◆ What to work on
Reproduce the full listing below unchanged, apart from the pictures.

◆ Materials provided
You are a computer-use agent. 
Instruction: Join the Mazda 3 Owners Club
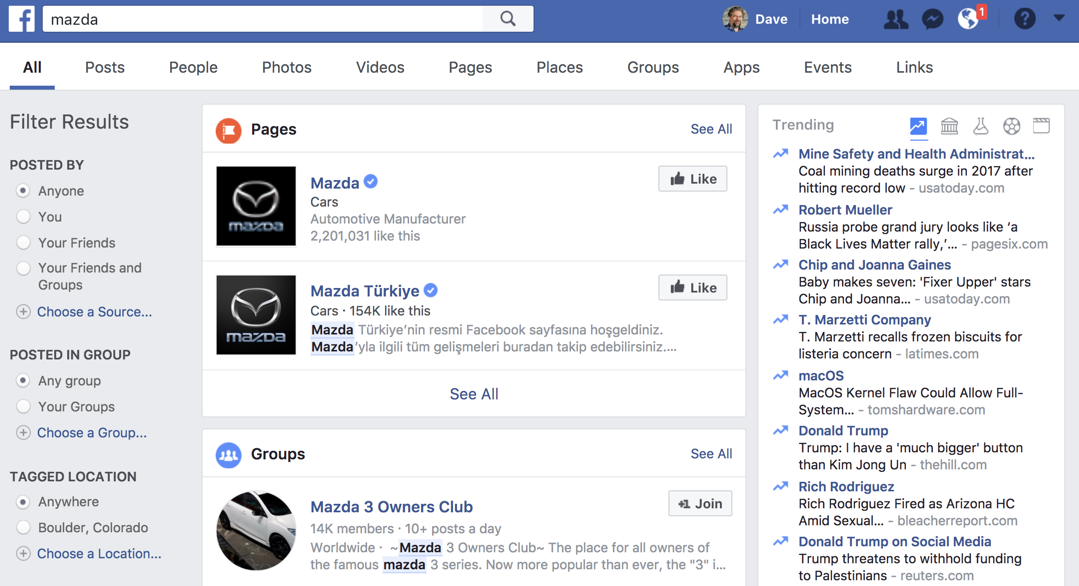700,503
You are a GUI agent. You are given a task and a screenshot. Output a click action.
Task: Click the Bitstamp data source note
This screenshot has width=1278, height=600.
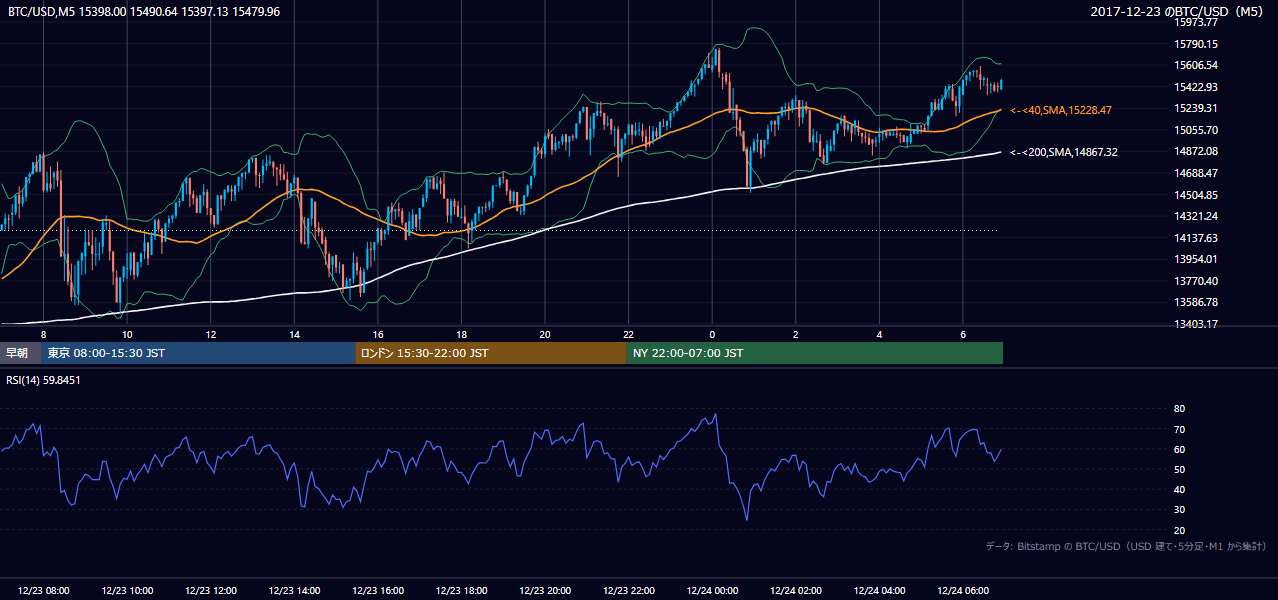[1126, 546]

◆ Your response
You are a computer-use agent. 
Instruction: Join the Mazda 3 Owners Club
700,503
You are a GUI agent. You are given a task and a screenshot. Output a click action.
Task: Click the Bitstamp data source note
This screenshot has width=1278, height=600.
[1126, 546]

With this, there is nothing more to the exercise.